Five ways an ACA repeal could hurt hospitals

March 7, 2017

While Trump has touted Obamacare as a “disaster,” some healthcare experts say the change could negatively impact hospitals in a variety of ways.

 

 

At a press conference on February 16, President Donald Trump stated that he plans on submitting reforms to the Affordable Care Act by early or mid-March. While Trump has touted Obamacare as a “disaster,” some healthcare experts say the change could negatively impact hospitals in a variety of ways.

A recent study commissioned by the Federation of American Hospitals (FAH) and the American Hospital Association (AHA) found that if an ACA repeal occurred without an immediate replacement, hospitals stand to lose upward of $102.9 billion between 2018 and 2026.

Here are five other ways an ACA repeal could negatively impact hospitals.

 

 

 

 

An ACA repeal might result in a healthcare policy shift away from healthcare insurance exchanges toward providing block grants that leave it up to individual states to determine how best to allocate funding, says Nancy Lakier, MBA, BSN, founder and CEO, Novia Strategies consulting firm. If this occurred, these funds may or may not go to the sources that provide the best care for patients.

“This shift might require that each state implement its own quality indicators, a departure from the current national quality indicators that are used to ensure hospitals and other providers meet consistently high standards,” she says. “Such a change would make it difficult to measure the value of healthcare. As a result, analysts predict that many hospitals would receive even lower reimbursement than they have in the past, presenting significant financial challenges as they are faced with the likelihood of absorbing additional costs for uncompensated care.”

 

 

 

 

Susan Nedza, MD, MBA FACEP, senior vice president, Clinical Outcomes, MPA Healthcare Solutions analytic healthcare consulting firm, points out that hospitals are volume dependent organizations and provide very high fixed-cost services. “If ACA enrollment drops, they may be unable to adopt innovative treatments such as proton beam therapy or technologies such as robotic surgery,” she says. “They will also need to re-evaluate any debt that has been financed based (e.g., electronic health records and radiology) upon projections that depended on ACA-driven utilization.”

 

 

 

 

In addition, if the ACA is repealed, health plans will not be held to targeted medical loss ratios which govern how much of every premium dollar is spent on actual care. “This means that they will have more flexibility to spend on administrative functions, technology, and marketing,” Nedza says. “Payments to hospital and physicians may go down.”

 

 

 

 

Repealing the ACA without simultaneously replacing it with a similar program will also affect patient care in a negative way. The study by the FAH and AHA estimated that the number of uninsured patients would grow by 22 million if the ACA is repealed.

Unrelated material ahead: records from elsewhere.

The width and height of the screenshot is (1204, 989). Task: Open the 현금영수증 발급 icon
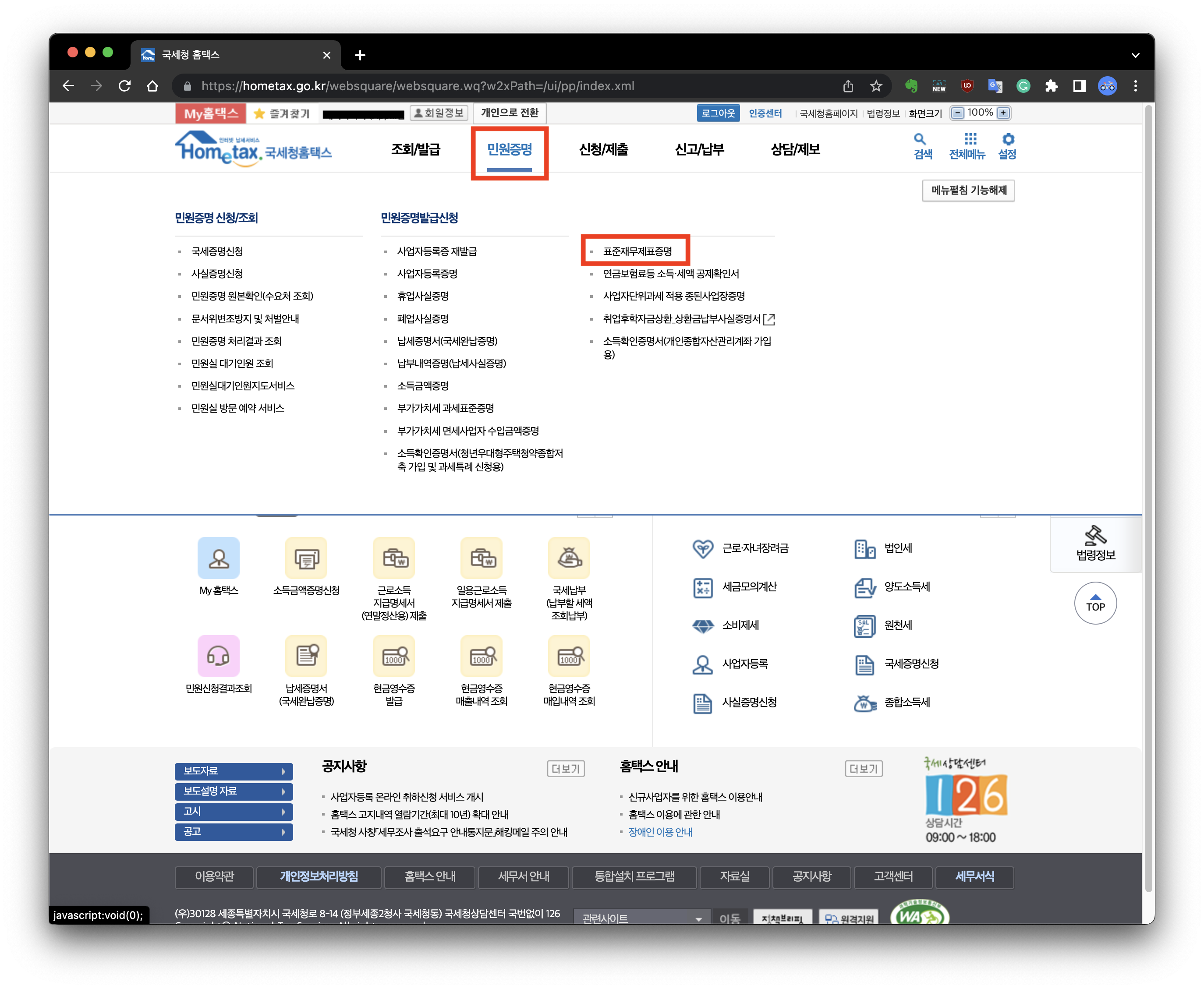click(394, 656)
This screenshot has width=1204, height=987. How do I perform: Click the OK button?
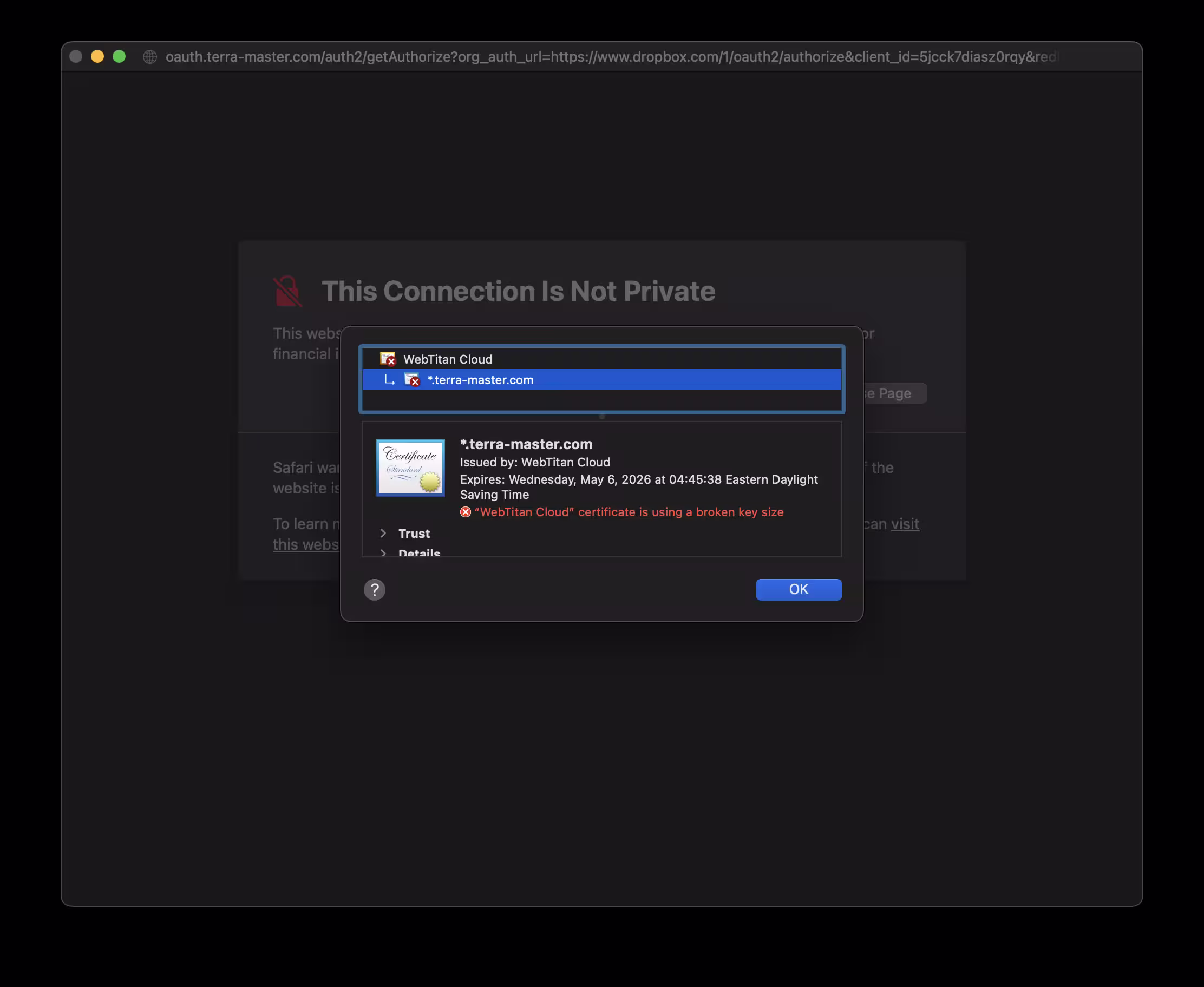(798, 589)
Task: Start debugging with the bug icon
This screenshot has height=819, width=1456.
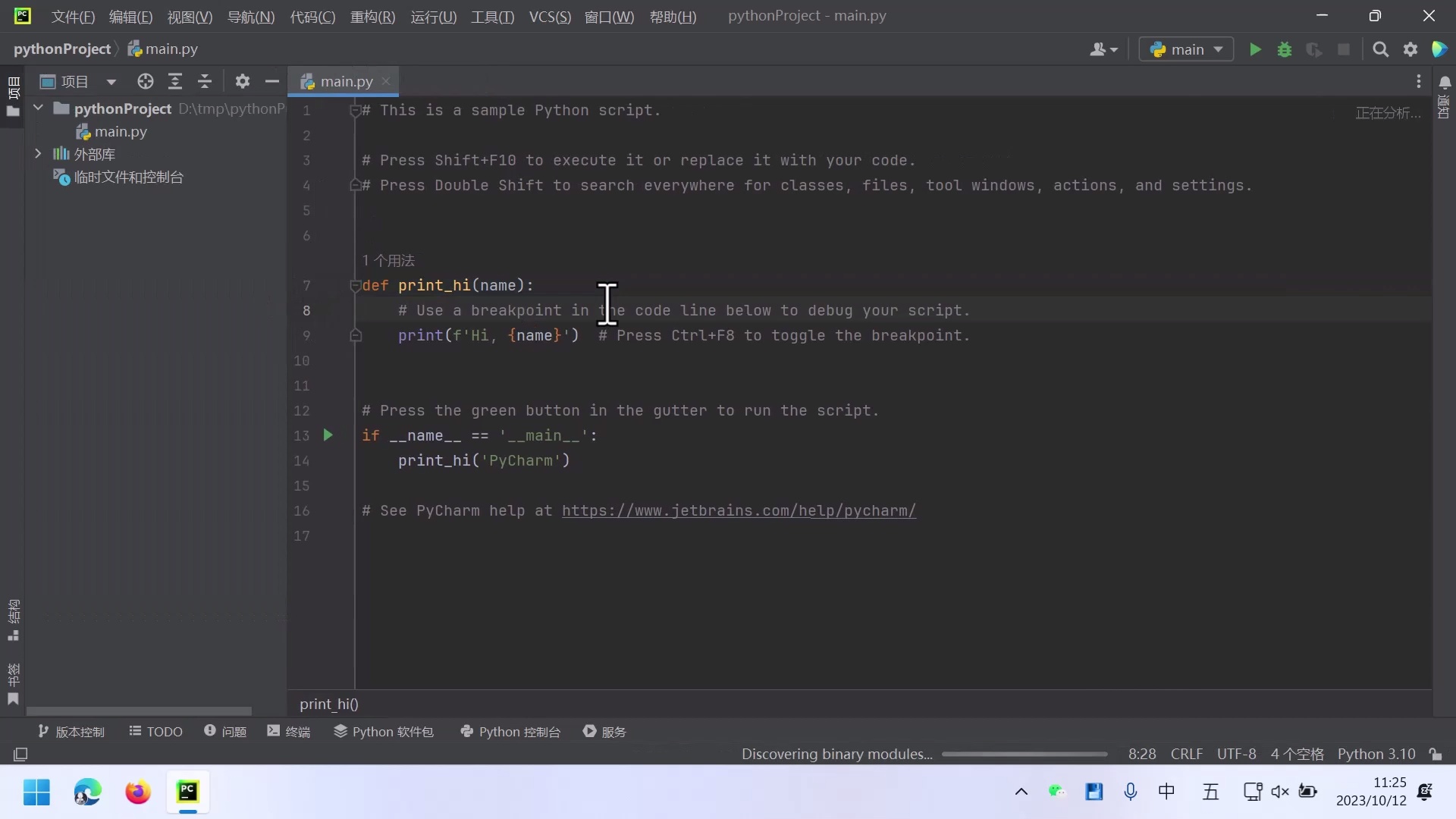Action: coord(1285,49)
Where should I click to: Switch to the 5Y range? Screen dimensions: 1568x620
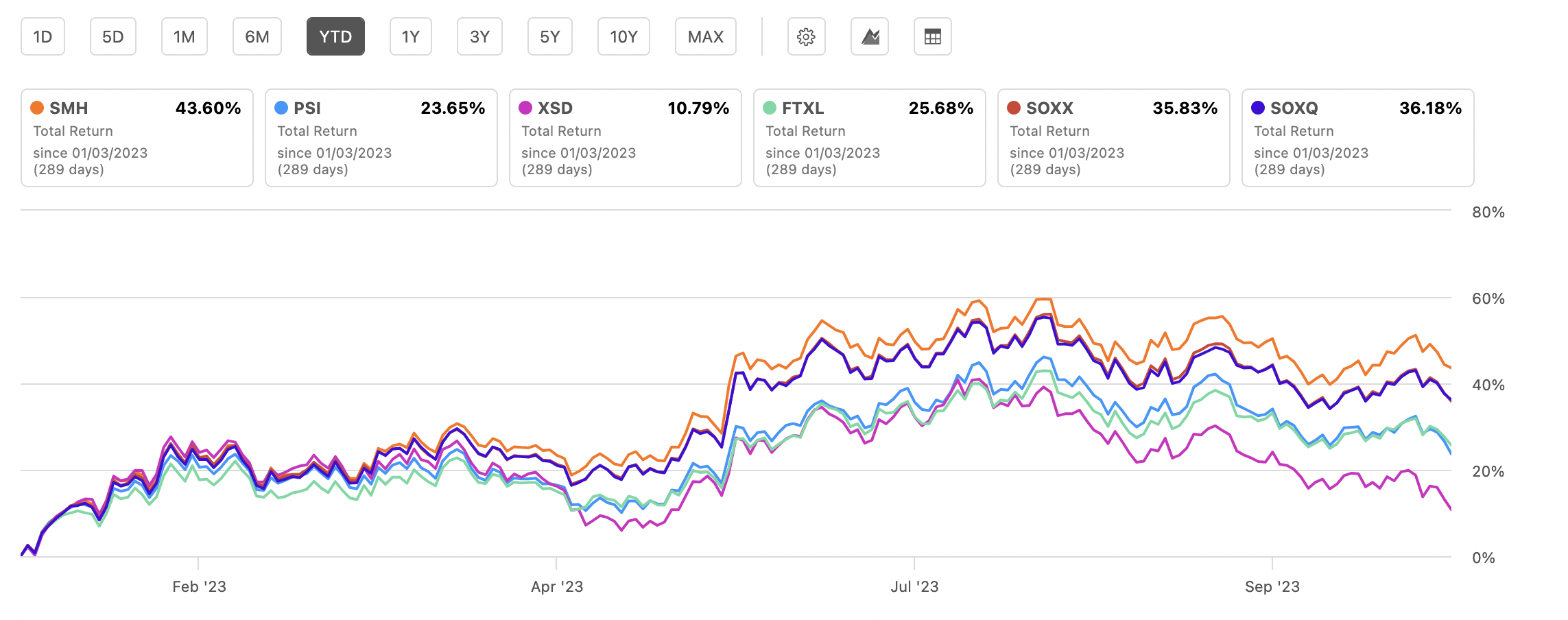(549, 37)
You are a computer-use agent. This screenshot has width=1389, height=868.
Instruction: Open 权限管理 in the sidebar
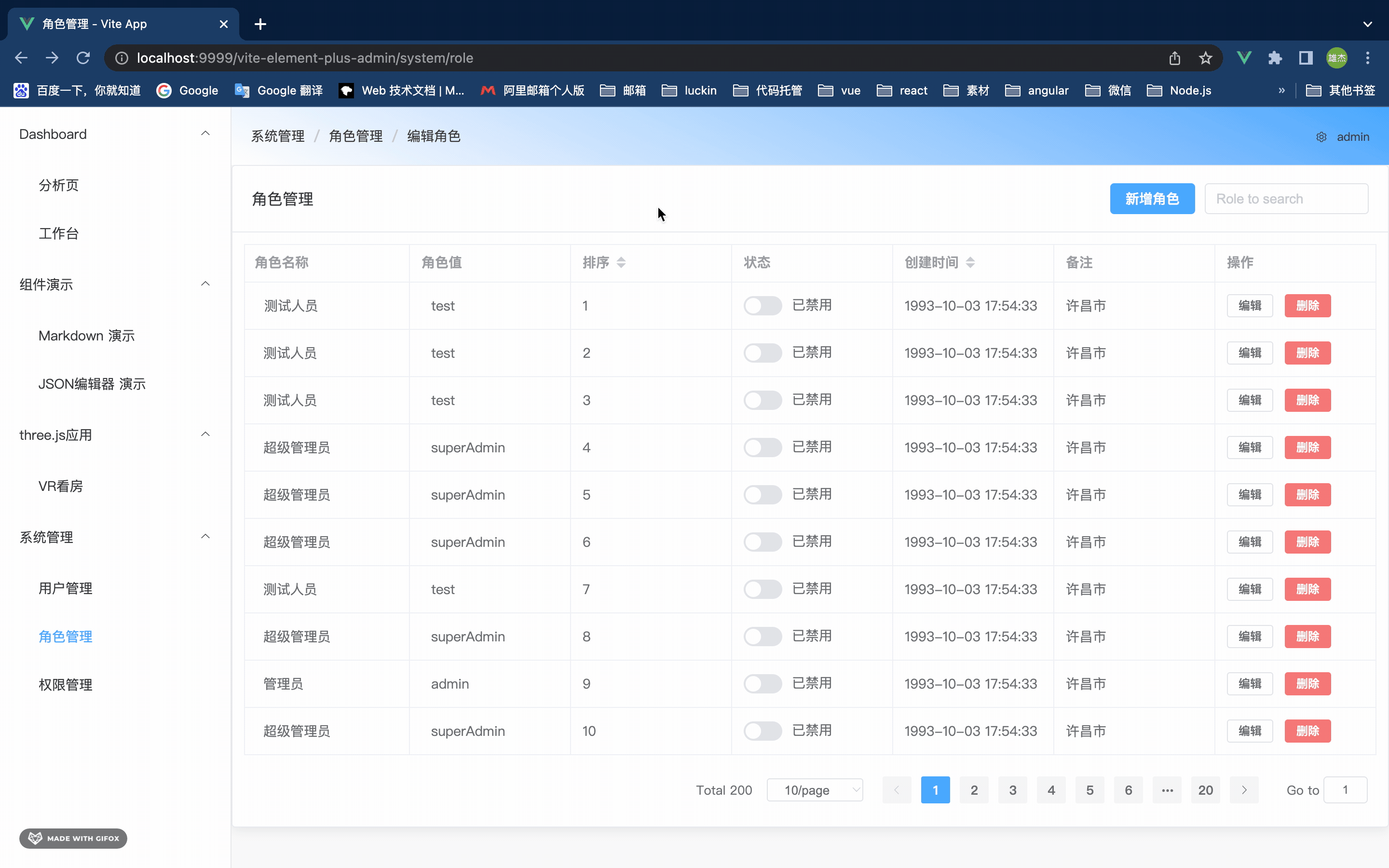pos(66,684)
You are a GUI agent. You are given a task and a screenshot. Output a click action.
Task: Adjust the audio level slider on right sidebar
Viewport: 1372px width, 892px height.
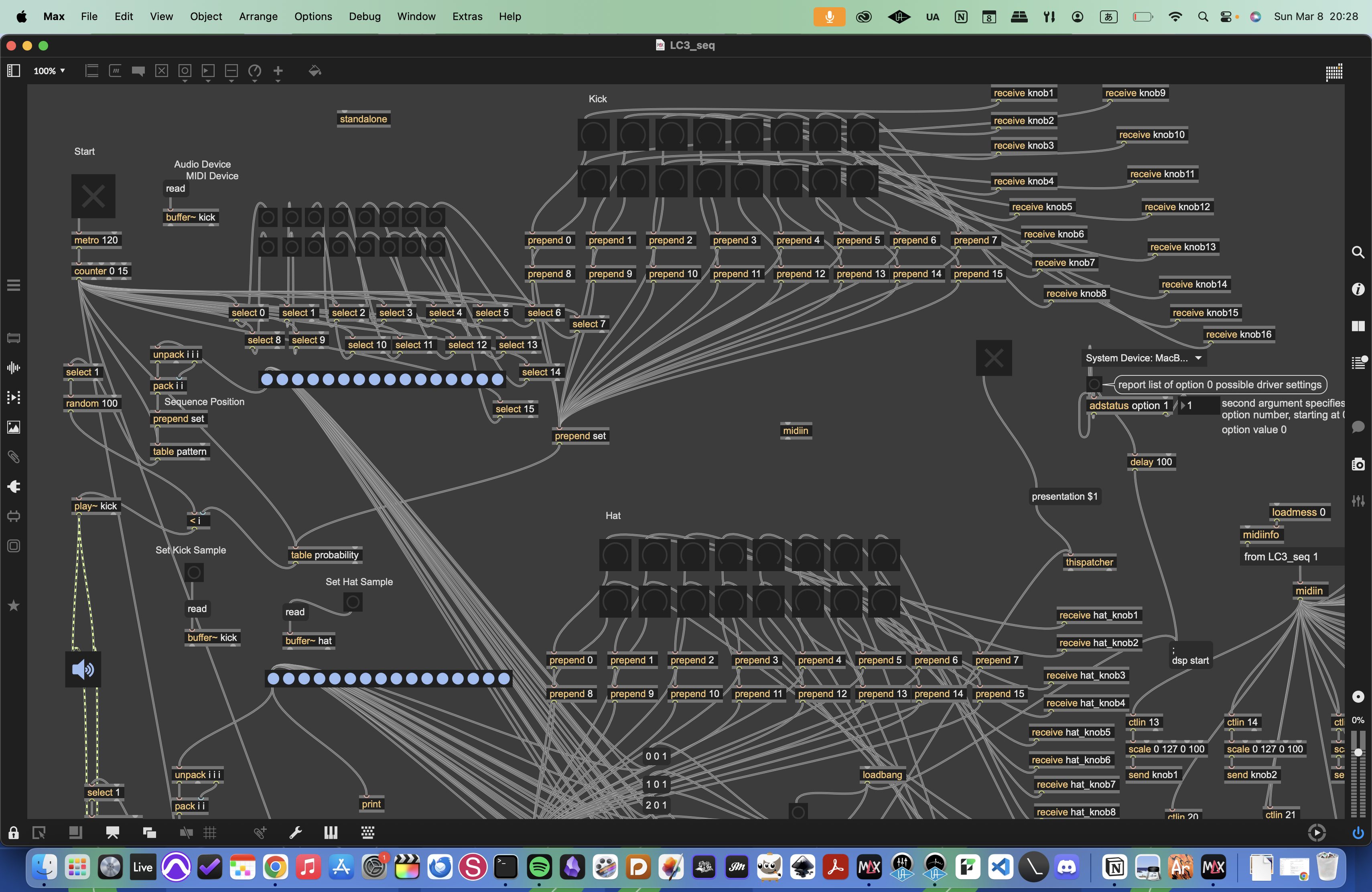point(1358,752)
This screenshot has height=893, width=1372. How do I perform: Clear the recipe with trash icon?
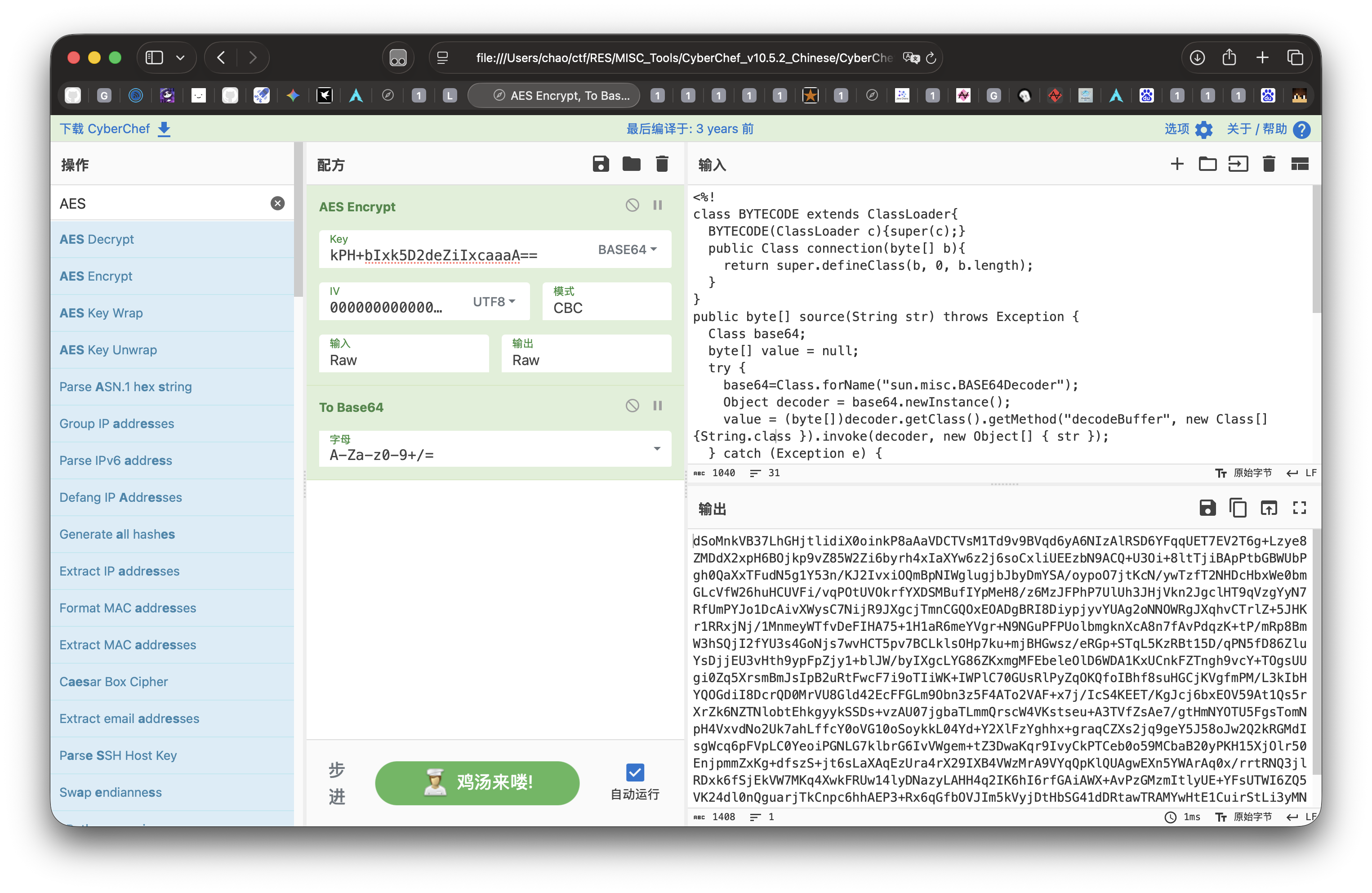pyautogui.click(x=662, y=164)
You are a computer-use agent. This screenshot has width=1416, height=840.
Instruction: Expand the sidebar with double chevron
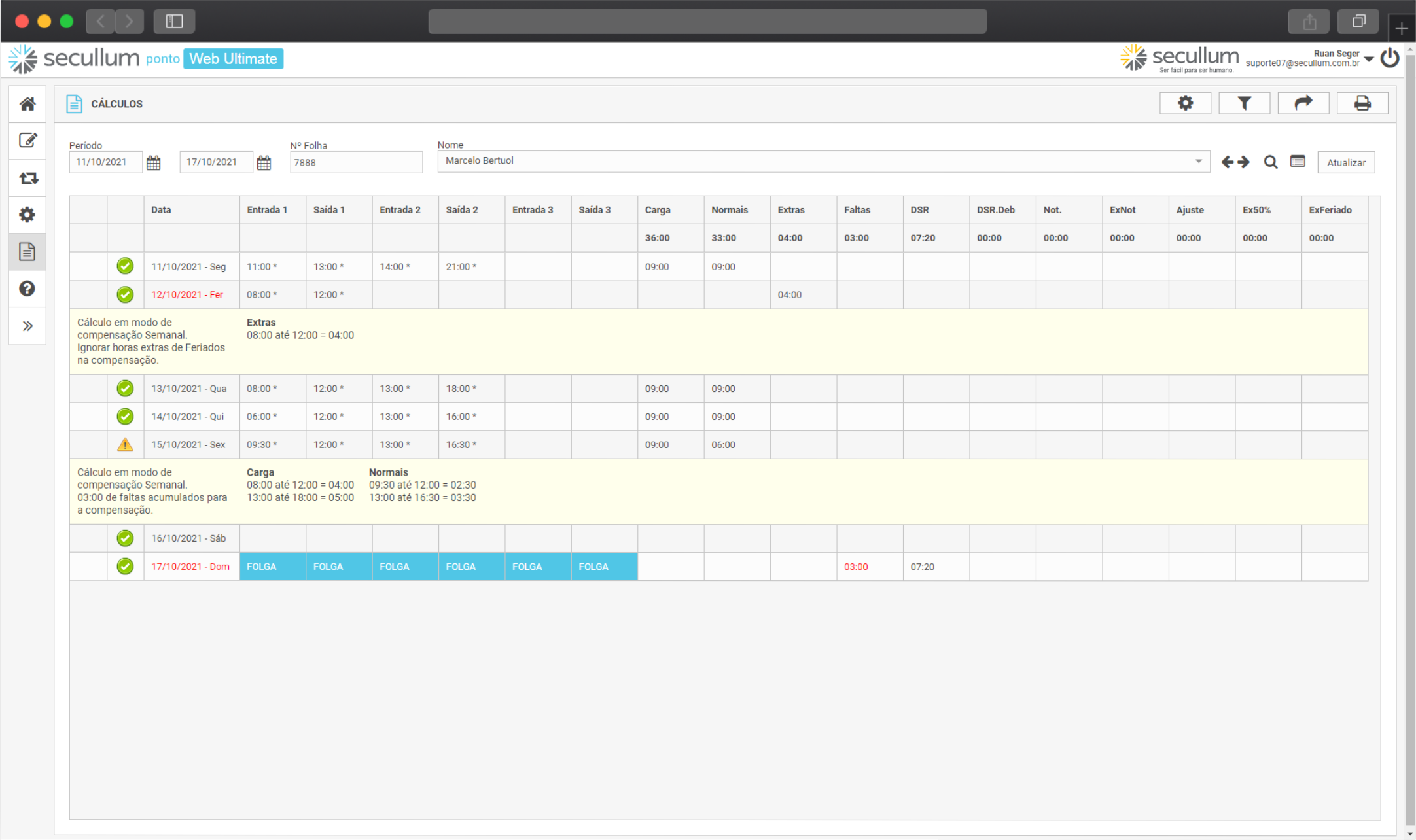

This is based on projections that under a repeal, there would be 50 million uninsured Americans instead of a projected 28 million under the ACA within the same time period. “This scenario will have significant, far-reaching effects on patient care,” Lakier says. “Patients who most need the support of the federal government to access healthcare will be negatively and disproportionately impacted.”

Nedza says emergency department utilization will spike in some communities. “This will lead to higher costs and potentially delayed treatment that results in hospitalization,” she says.

 

 

As directed by the ACA, the Center for Medicare and Medicaid Innovation (CMMI) enabled CMS to implement value-based care initiatives. “If the center is not funded going forward, hospitals that have invested in bundled payments and other initiatives may choose to withdraw, and in doing so they will lose money on the infrastructure that they have put into place to focus on value across episodes of care,” Nedza says. “This change in course will impact private payers that have been leveraging CMS activities to drive risk-based contracting.”

In commenting on value-based care initiatives, Lakier points out that the ACA and CMS were driving toward value and coming up with a variety of efforts that ultimately would reduce costs and ensure quality by determining new processes for hospitals to provide care across the continuum as well as for specific segments of the population, such as orthopedic and cardiac patients. “The Trump administration could decide to diminish the role of CMS in rolling out new measures and reverse the progress that has been made in moving the country toward reducing clinical variation across patient populations, standardizing best practices, and ensuring quality care across the continuum,” she says.

Karen Appold is a medical writer in Lehigh Valley, Pennsylvania.